**Stored data entries**
= = = = = = =

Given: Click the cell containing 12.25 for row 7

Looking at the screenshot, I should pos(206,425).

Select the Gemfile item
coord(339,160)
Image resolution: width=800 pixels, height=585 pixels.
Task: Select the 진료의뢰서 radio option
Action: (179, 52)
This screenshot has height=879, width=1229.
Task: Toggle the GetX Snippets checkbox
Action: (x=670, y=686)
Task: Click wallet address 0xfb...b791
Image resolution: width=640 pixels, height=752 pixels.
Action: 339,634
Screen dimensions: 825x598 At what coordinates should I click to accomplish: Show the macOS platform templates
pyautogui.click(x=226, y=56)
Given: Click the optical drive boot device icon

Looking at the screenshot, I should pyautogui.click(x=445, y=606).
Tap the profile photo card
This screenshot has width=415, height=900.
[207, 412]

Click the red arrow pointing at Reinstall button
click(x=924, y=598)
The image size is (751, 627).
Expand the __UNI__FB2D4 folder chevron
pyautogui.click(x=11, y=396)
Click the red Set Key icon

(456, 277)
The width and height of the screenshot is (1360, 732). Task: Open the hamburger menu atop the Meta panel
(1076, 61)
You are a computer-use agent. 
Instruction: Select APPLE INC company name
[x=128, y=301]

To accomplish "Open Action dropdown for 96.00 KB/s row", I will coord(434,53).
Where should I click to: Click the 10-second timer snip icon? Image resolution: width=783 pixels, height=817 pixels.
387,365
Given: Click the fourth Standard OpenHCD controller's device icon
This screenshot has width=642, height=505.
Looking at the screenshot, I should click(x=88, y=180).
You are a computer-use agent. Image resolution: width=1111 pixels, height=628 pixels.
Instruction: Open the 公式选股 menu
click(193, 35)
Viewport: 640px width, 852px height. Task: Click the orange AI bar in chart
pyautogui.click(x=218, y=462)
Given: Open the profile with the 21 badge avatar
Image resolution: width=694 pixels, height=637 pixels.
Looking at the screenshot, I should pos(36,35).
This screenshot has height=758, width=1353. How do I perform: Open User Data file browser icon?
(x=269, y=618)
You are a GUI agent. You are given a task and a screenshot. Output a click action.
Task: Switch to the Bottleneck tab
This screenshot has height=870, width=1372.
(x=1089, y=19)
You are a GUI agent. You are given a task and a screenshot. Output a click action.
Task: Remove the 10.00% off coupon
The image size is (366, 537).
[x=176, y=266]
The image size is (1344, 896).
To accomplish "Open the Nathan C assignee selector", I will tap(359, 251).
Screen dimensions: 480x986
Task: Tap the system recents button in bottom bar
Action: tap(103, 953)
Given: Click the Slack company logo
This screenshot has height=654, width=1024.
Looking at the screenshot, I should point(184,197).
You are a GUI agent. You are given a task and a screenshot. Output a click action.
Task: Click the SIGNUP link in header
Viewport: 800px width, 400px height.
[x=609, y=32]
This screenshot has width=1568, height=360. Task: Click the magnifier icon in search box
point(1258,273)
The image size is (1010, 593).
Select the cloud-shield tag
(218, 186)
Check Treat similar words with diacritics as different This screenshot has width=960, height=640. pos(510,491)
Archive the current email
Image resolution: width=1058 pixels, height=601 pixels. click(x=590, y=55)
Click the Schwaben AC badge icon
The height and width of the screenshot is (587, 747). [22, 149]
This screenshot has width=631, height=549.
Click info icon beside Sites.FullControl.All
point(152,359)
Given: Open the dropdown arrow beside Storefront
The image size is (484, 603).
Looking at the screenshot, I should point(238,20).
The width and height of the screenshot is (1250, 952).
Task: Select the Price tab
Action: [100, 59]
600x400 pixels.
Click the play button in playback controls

= = = = = = =

**Your instructions**
Above are the records; copy every line in them that holds the word "with".

**Exercise result**
Given: Open the profile with the 21 badge avatar
Check Treat similar words with diacritics as different This screenshot has width=960, height=640. pos(510,491)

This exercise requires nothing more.